Yesterday I wept in my daughters’ therapist’s office

Sidenote: I still have not finished up our Adoption Story blog post series; there are 2 more posts left for me to draft and post. Life has been crazy in our household lately and when I haven’t been working or dealing with the chaos at home, I haven’t felt mentally up to the task of blogging.

Our daughters have therapy each week in Minneapolis. The older daughter does EMDR and the younger daughter does play therapy. I am usually “in session” with them for part or all of their session. Besides sitting in on/participating in their sessions, I usually have some “parent time” with the therapist. This gives the therapist and I a chance to “debrief” about their sessions and to talk about how they are doing.

“Parent time” was very emotional for me yesterday. Lately we have had some very rough times in our household dealing with our RAD (reactive attachment disorder) daughter. It is exhausting, heartbreaking, and completely draining. I admitted to my daughters’ therapist that although I love my RAD daughter, I am having a really hard time feeling those “warm fuzzy” feelings for her right now. That is really hard to admit.

My heart still breaks for my RAD daughter and I feel so much compassion for her. A couple of weeks ago, when things were at their “peak” of awfulness in our house (well, let’s hope that was the peak and that things settle down from now on), my friend and mentor, Stacy, graciously offered to take our RAD daughter for an overnight. Stacy has a daughter (Mckensey) who is 20 years old and has “left the nest.” Stacy told my daughter that she could go through Mckensey’s room and pick out some of Mckensey’s old toys to take home. My daughter could have chosen anything, but what she picked was so heartbreaking and so telling about where she is at as far as her emotional/developmental age. She chose a musical pull bunny.

Our RAD Daughter’s musical bunny – thank you Mckensey!
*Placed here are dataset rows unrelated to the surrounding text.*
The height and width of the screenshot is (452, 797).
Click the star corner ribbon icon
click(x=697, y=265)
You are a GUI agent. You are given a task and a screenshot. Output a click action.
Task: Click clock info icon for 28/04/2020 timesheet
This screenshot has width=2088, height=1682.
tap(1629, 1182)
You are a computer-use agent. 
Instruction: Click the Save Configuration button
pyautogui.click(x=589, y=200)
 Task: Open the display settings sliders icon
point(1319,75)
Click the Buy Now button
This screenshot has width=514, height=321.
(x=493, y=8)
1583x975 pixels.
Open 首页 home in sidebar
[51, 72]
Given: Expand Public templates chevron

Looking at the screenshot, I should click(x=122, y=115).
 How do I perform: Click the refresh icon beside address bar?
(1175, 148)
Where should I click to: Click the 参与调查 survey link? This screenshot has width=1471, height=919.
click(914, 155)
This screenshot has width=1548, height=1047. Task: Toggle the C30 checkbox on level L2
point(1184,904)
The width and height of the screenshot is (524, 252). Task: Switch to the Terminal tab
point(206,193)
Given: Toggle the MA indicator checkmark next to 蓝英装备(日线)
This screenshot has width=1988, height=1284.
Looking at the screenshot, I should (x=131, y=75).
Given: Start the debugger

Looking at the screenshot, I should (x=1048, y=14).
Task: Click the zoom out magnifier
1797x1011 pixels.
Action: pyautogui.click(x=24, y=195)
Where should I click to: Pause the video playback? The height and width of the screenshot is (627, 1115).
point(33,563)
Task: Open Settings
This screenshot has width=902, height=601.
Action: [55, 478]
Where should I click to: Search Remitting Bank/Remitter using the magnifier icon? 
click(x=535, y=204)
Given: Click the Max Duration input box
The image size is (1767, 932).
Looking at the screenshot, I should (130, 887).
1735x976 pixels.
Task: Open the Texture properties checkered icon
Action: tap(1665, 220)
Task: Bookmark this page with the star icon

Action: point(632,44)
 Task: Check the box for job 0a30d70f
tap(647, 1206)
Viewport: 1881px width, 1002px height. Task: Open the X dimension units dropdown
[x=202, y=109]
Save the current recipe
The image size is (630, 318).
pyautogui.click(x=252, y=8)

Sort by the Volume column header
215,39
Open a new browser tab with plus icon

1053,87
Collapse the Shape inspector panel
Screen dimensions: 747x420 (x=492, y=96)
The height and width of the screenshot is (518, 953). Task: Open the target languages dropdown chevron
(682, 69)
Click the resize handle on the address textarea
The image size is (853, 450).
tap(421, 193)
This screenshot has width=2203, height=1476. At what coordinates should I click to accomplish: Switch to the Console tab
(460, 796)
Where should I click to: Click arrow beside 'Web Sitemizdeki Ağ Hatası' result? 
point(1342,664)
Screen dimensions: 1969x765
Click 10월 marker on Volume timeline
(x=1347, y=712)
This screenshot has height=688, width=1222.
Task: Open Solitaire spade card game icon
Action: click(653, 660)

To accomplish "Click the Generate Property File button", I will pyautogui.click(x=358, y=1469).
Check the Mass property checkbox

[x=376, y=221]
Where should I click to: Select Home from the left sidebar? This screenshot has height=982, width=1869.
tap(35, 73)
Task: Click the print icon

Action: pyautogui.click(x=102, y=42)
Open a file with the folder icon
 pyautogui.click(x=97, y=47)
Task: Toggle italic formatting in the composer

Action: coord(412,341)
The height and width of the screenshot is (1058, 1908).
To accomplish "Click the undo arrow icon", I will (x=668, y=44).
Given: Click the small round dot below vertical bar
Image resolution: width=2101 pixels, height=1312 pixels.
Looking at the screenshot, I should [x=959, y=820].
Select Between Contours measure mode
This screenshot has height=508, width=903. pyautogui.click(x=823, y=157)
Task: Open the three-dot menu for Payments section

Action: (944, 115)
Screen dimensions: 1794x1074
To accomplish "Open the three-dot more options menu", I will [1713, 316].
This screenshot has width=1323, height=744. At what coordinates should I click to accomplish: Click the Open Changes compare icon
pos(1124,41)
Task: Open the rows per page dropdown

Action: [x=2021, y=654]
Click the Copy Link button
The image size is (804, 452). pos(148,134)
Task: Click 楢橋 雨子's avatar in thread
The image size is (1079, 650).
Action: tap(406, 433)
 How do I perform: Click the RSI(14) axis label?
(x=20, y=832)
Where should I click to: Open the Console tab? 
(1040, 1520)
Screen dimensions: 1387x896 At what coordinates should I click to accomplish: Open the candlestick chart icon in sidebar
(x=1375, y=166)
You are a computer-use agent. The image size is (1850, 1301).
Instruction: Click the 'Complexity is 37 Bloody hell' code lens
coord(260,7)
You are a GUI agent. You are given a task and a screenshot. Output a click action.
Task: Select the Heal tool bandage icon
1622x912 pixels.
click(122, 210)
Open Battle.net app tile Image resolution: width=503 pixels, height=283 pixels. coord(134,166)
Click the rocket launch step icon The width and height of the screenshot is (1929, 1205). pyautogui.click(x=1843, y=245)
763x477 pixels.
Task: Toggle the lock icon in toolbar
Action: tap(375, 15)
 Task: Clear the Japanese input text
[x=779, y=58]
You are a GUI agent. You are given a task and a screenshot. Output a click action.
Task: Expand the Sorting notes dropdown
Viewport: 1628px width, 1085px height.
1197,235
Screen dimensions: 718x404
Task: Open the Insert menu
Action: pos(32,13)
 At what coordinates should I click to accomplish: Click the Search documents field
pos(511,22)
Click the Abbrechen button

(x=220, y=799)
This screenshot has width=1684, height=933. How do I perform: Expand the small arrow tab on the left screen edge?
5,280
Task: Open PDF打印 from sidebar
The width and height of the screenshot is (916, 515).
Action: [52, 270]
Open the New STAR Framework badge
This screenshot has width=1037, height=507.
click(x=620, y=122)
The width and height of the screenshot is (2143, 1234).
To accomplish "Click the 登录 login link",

Then, this past Saturday, I went to a dear friend’s baby shower. A friend who is one of the first people I met when I moved into the dorms for my freshman year of college. It was a wonderful baby shower, and my friend is going to make an amazing mom – no doubt. My friend opened a gift, and it was a musical pull bunny; very similar to the one that my 9-year-old daughter is now using to fall asleep at night. At that moment, my heart broke a little bit. I looked around the room and saw my friends who already had (recently) become mothers; I saw my friends who I know will make wonderful mothers some day; and I looked at my friend who is expecting. All of their children (and future children) have hit the jackpot. Their children were so wanted, so planned, and my friends are preparing for and have prepared for their every need. 

My heart breaks for my daughters and for the other children like them. Although we do not know a lot about our daughters’ early years, we do know that they were neglected. Both of our daughters like to use pacifiers, drink out of baby bottles, be rocked and held like a baby, and be fed Goldfish Crackers, Teddy Grahams, and Cheerios by Eric and I as if they were babies (you know – where the parent actually “feeds” their child – like by playing the airplane game and putting the food in the child’s mouth). At 8 and 9 years old, they are asking us (Eric and I) to meet their needs that were very likely not met when they were babies. 

As I explained these feelings that I was having to my daughters’ therapist, and the sorrow I feel knowing that our RAD daughter especially seems to be in an infant/toddler stage emotionally right now , and how hard it is to deal with an infant/toddler who is in a 9-year-old’s body, I wept. I couldn’t stop the tears from falling out of my eyes and I couldn’t stop sobbing.

I am drained right now. Completely drained. I get up every morning and I just keep on keeping on. I couldn’t ask for more supportive family and friends. But I am drained and I am filled with sorrow for the unfairness of life that allows some children to hit the jackpot and have amazing parents and for others – through no fault of their own – to be born to parents who neglect them, abuse them, and who lack the skills to appropriately parent their children.